In terms of what to expect from "Purusha's Urn", it is more like an "Outer Limits" or old "Twilight Zone" episode that spans two generations. While the premise was inspired by cutting edge scientific theory, it simply uses that as a launching point into the realm of the truly fantastic. Because of the outlandish nature of the premise, I drew heavily from the disciplines of astronomy, anthropology (cultural and physical), ancient religion, physics and biology. Not having an advanced degree in any of those fields, I had to go back to school. One of the most surprising things I learned during the writing of "Purusha's Urn" was how willing experts in their field were to answer my questions. Whether I was corresponding with the director of the VLA in New Mexico or a linguistics professor at the University of London,  I never encountered any resistance to sharing knowledge. The same thing happened whenever I reached out to established writers, whether I was asking questions about their writing process or how they went about finding their first literary agent. Gregory Benford, Dan Brown, and Douglas Preston were always encouraging and responsive. 
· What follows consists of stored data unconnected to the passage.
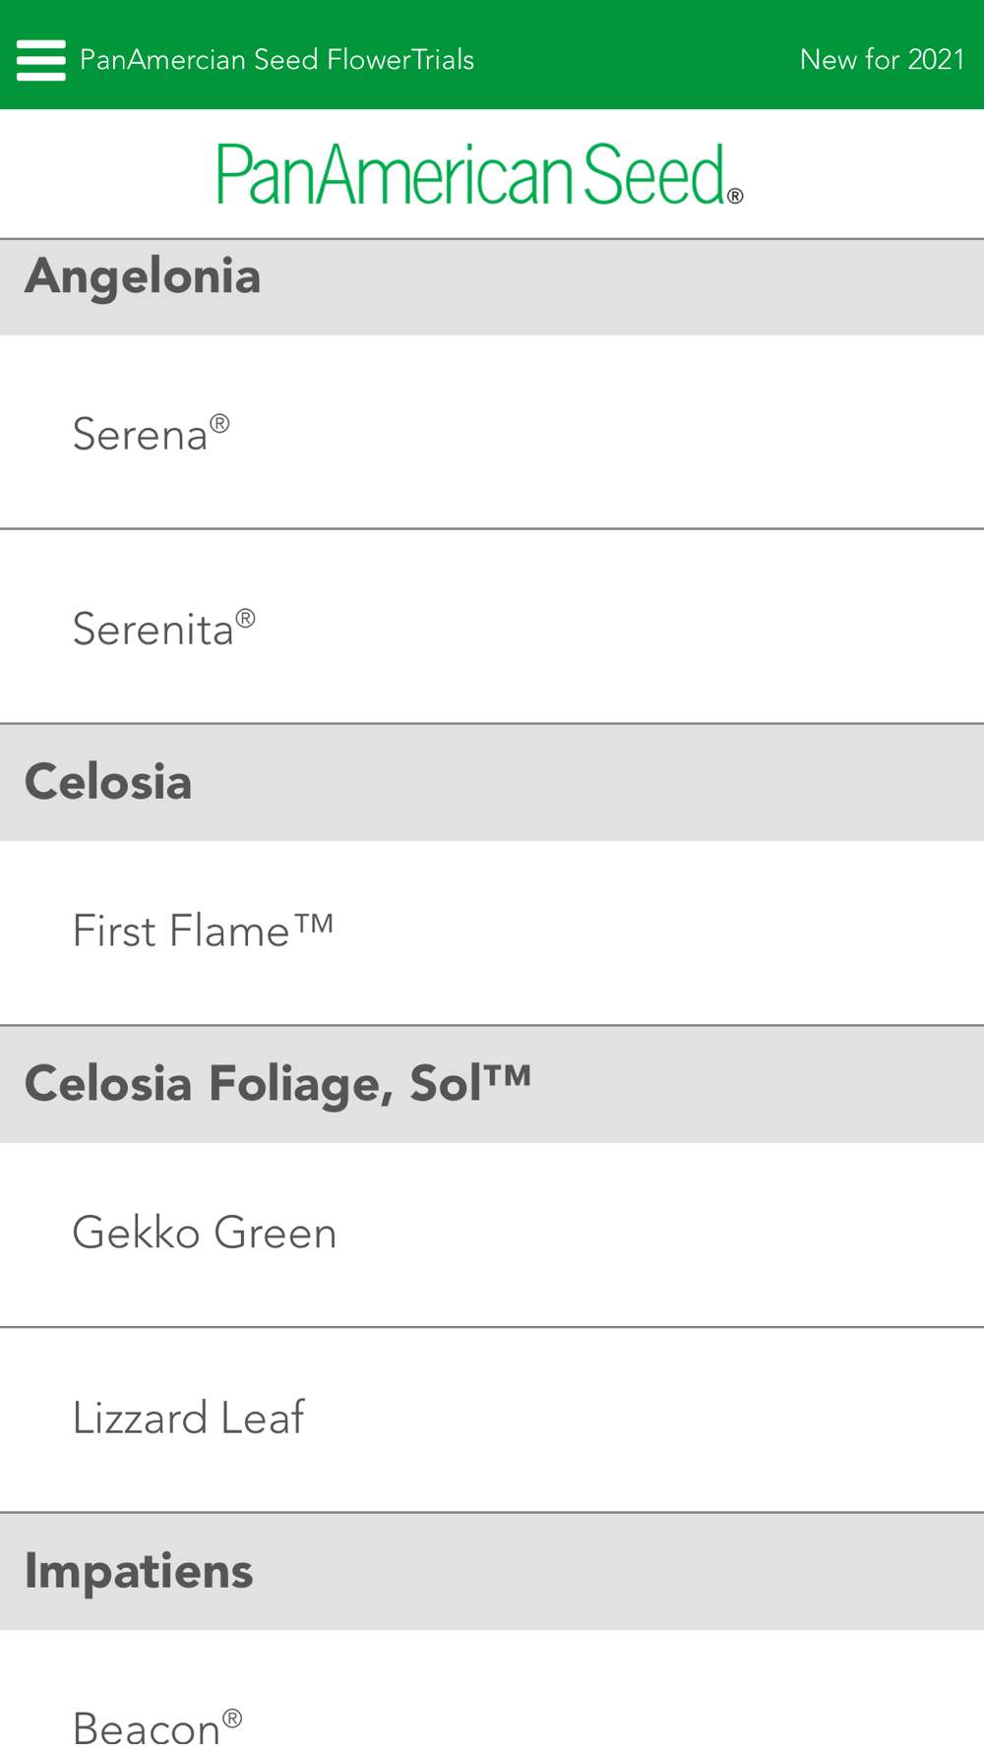Click the trademark symbol after First Flame

(314, 923)
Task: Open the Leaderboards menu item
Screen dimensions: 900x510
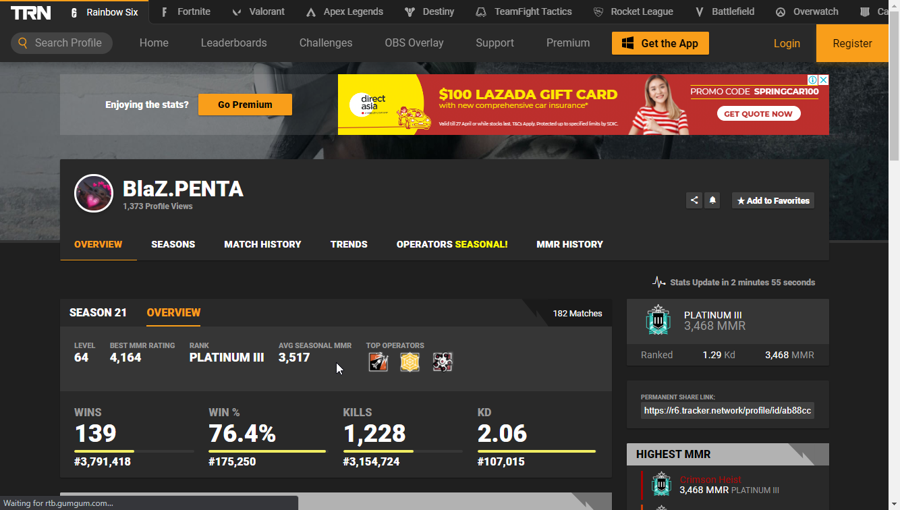Action: coord(233,43)
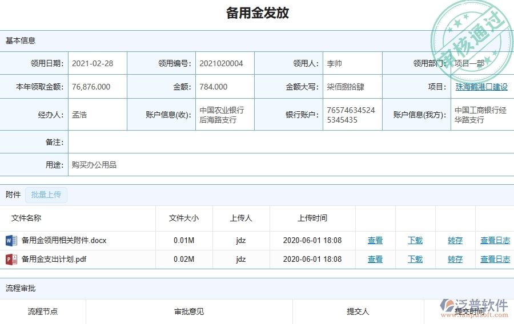Click 转存 for the docx attachment
This screenshot has height=324, width=514.
tap(455, 241)
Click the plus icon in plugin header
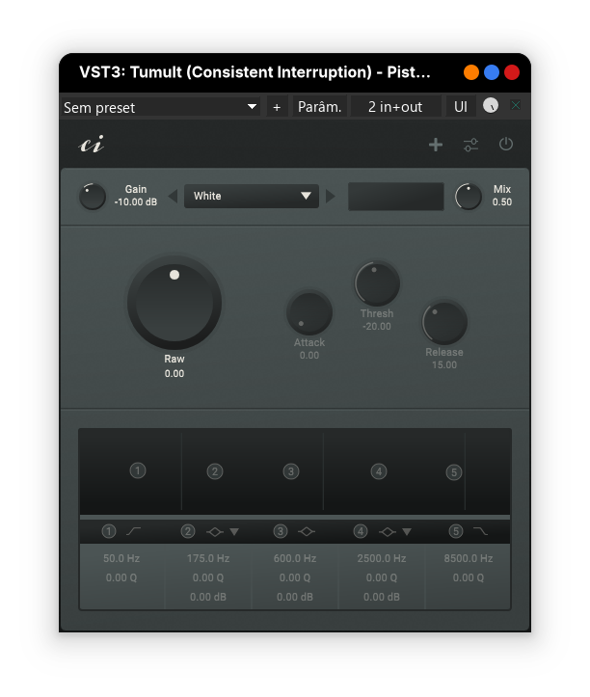The image size is (590, 697). click(x=436, y=145)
An interesting side note about my contacts with Dr. Benford, a professor of physics at UC Irvine who has written more than 20 science fiction novels and is a two-time winner of the Nebula Award. When I first got the idea for my novel and needed to come up with a title, I wanted to create a single word which related to the story and did not appear in any dictionary or text book. The word I came up with was "COSM". I thought it would look great on a bookcover and I included it on a cover sheet on all my submissions to prospective literary agents. Then, one day, I received an email from a well-known agent in New York. In the process of kindly declining to represent my manuscript, he happened to mention that I would, of course, have to change the title. When I asked why, he told me that Gregory Benford's latest book was going to press with that title and that it has already been optioned as a film. I couldn't believe it. I had invented that word. What were the chances that another writer would come up with it at virtually the same time. I contacted Benford's publisher, Tor Books, and asked them to pass along a note to him which stated that my federally copyrighted manuscript had that title, and that I was curious as to how he came up with it. Benford sent me an email the next day, probably concerned that I was the litigious sort, which I was not. As it turned out, Benford and I had actually come up with "COSM" within months of each other and, while his novel was his usual hard-science fiction, his story had some interesting similarities to mine. The coincidence was dripping with Jungian 'synchronism'. Over the next few years, we exchanged a handful of emails and he was always willing to respond and offer encouragement. A good man. 

Later on, my editor, Sasha Miller, convinced me that I had to let go of "COSM", and she suggested "The Urn of Purusha". Ultimately, it was modified to its current title and I'm satisfied that it works well on the bookcover. Of course, it's not "COSM", but it will do.